Cybersecurity Risk Surrounding Employee Benefit Plans
April 28, 2021
By Kriste Naples-DeAngelo
Employee benefit plans are frequently overlooked when considering cybersecurity risks or potential cyber threats. According to the Employee Benefits Security Administration (“EBSA”), as of 2018, the EBSA estimates that there are approximately 34 million defined benefit plan participants in private pension plans and 106 million defined contribution plan participants covering estimated assets of $9.3 trillion. This puts a significant number of plan participants and plan assets at risk, and given the nature of the sensitive personal information in an electronic environment and, in most cases, the complete outsourcing of plan operations, cybersecurity should be top of mind for all plan sponsors.
A key consideration is the number of people and providers that have access to plan information. In addition to the plan participants and plan sponsors, there are a host of others with the ability to access this information, including custodians, trustees, record keepers, payroll providers, sub-service organizations and third-party administrators.
In the case of a defined benefit plan or a health and welfare plan, you also have an actuary and a claims administrator, respectively. Any company or service provider that has access to or stores customer health information or any confidential data are at risk for exposure to this sensitive information. Cyber risk management is the focus of company boards, audit committees and IT governance professionals. There is a heightened concern due to the pronounced shift to paperless systems and a remote work environment. Plan sponsors and plan fiduciaries should take this very seriously as securing sensitive information is a fiduciary responsibility.
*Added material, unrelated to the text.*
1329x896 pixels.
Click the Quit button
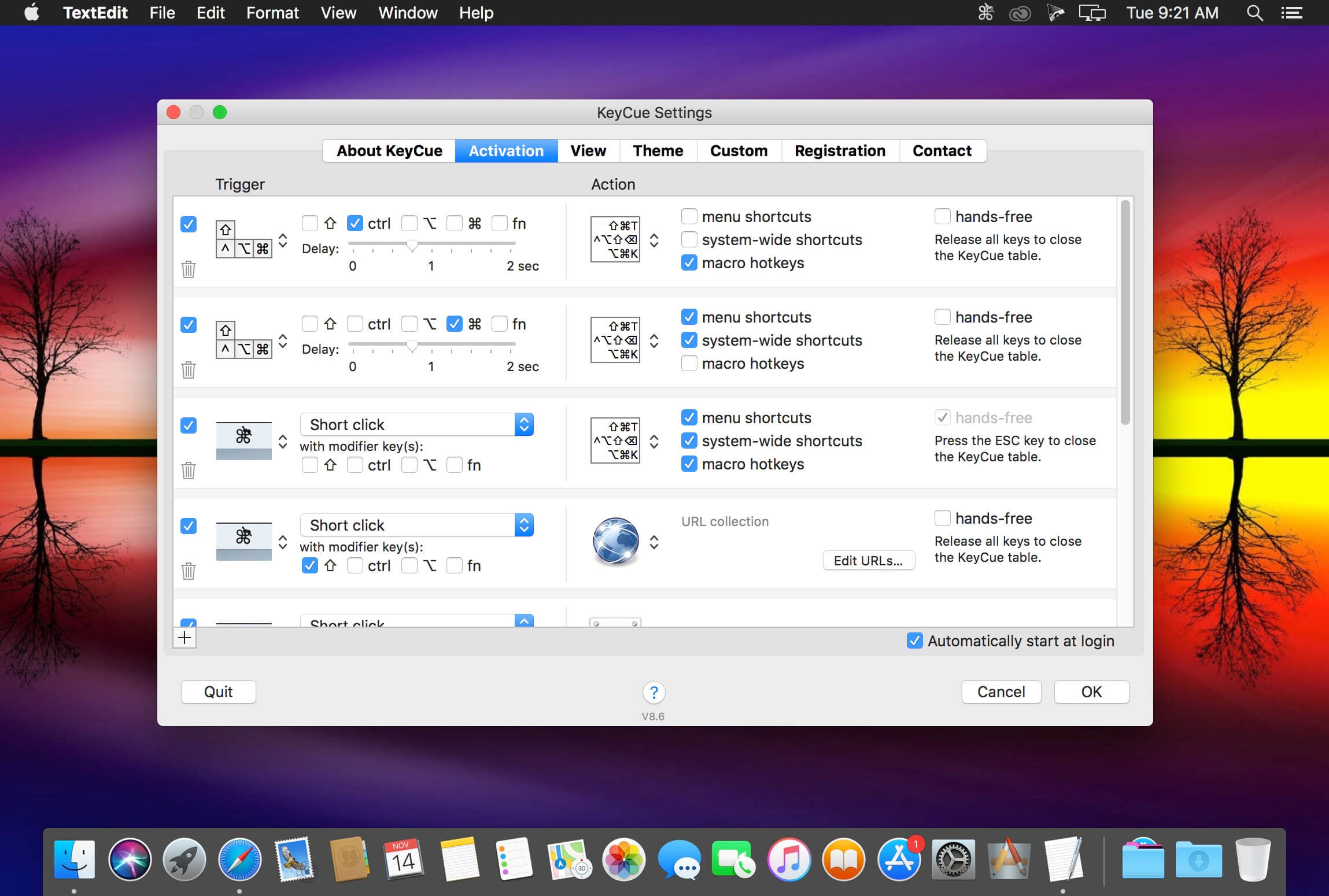[218, 692]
On April 14, 2021, the U.S. Department of Labor (“DOL”) issued cybersecurity recommendations for benefit plans that are governed by the Employee Retirement Income Security Act of 1974 (“ERISA”). These recommendations are included in the following documents:
- Cybersecurity Program Best Practices – This is geared toward plan fiduciaries and record keepers to help them manage cybersecurity risks.
- Tips for Hiring a Service Provider with Strong Cybersecurity Practices – This is a great tool to assist plan sponsors and fiduciaries in selecting service providers. As required by ERISA, plan administrators have a fiduciary responsibility to prudently select and monitor service providers. This document provides a list of useful questions to ask service providers, along with valuable information that should be considered when reviewing service agreements.
- Online Security Tips – This is information offered to plan participants who check their retirement accounts online. It provides some basic rules to help mitigate fraud risk.
These DOL-provided documents include many topics to assist plan sponsors, plan fiduciaries, record keepers and plan participants with valuable information. You can read these very informative and useful documents here.
It is also important to note that many states throughout the country have enacted laws regarding cybersecurity. Plan sponsors should be aware of them and consult with their attorneys with any questions or issues.